Jika kita membahas SARA (Suku, Agama, Ras dan Antar Golongan) secara sederhana merupakan kenyataan sosial di masyarakat maka keberadaannya tidak dapat dilenyapkan karena sudah merupakan takdir dari Tuhan YME.
Bahkan setiap upaya untuk melenyapkan dengan SARA dalih apapun, demi kesamaan cara pikir, cenderung akan menimbulkan keresahan, gejolak sosial, bahkan akan mengakibatkan kerusuhan di masyarakat, dan pasti berakhir dengan disintegrasi sosial, padahal hanya dengan memahami realitas kenyataan SARA, maka ideologi yang menginginkan SARA untuk dijungkirbalikan, merupakan suatu kesalahan dalam tatanan masyarakat.
Islam nusantara yang selama ini digedorkan oleh para ilmuwan islam dan para kyai-kyai sepuh dari berbagai pesantren di Indonesia, merupakan satu pola pikir yang matang. Islam nusantara bukan hadir untuk membentuk agama baru pecahan islam atau seperti yang selama ini sering beredar di masyarakat.

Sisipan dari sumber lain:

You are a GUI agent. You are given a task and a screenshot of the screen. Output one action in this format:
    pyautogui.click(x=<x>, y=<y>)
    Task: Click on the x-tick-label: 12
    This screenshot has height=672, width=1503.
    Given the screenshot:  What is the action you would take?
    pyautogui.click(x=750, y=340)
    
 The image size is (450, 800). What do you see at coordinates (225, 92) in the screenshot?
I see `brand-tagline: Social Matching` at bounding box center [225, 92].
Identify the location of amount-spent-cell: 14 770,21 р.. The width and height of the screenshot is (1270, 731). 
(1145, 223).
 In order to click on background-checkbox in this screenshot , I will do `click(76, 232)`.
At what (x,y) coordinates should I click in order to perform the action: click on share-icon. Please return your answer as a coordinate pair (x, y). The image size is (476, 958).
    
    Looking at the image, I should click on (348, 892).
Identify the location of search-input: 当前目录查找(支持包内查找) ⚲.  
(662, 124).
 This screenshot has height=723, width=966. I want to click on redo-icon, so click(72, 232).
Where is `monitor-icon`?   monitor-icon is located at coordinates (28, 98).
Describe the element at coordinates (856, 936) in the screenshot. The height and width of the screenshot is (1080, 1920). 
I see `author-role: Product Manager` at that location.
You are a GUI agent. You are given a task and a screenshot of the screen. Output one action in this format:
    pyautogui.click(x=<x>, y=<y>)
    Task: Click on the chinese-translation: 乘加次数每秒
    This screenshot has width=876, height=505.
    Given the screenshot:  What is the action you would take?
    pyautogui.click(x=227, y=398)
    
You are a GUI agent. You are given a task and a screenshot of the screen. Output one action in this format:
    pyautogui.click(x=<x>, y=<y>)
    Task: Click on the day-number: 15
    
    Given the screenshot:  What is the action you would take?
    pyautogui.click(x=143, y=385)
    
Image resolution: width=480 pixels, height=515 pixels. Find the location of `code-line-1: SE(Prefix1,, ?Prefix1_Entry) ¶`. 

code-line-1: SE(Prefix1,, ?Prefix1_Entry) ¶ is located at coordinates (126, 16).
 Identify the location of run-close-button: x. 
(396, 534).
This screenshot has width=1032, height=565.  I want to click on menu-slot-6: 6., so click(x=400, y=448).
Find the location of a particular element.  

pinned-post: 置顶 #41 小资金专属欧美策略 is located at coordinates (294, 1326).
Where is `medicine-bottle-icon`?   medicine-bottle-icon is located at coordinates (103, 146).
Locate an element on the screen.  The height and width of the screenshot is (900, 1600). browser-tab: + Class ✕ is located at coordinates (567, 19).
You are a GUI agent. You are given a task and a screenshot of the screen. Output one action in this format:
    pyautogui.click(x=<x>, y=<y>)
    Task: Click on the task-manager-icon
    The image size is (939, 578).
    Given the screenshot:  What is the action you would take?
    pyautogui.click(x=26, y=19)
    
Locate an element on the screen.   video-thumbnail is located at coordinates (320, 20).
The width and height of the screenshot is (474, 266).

Islam nusantara seperti yang dikatakan kholid Syeirazi, sekjen Pimpinan Pusat Ikatan Sarjana Nahdlatul Ulama (ISNU) (http://www.nu.or.id/post/read/93755/islam-nusantara-isi-lama-dalam-botol-baru) “Islam Nusantara itu Islam yang diamalkan dalam wadah budaya Nusantara, sebagaimana sudah dijalankan NU selama ini”. Menarik hati para pemimpin dunia, karena banyak yang beralasan konsep islam nusantara ini menjunjung tinggi nilai-nilai perdamaian, kerendahan hati dan penghargaan terhadap budaya. Nilai-nilai tersebut adalah hal penting yang sangat diperlukan untuk diadaptasi oleh negara mereka masing-masing yang memiliki komflik transnasional. Keadaan dunia saat ini banyak dikuasai dengan pemahaman yang menjunjung konflik, kesombongan dan ketidakpedulian dan bahkan penyerangan penghancuran terhadap budaya-budaya lokal setempat.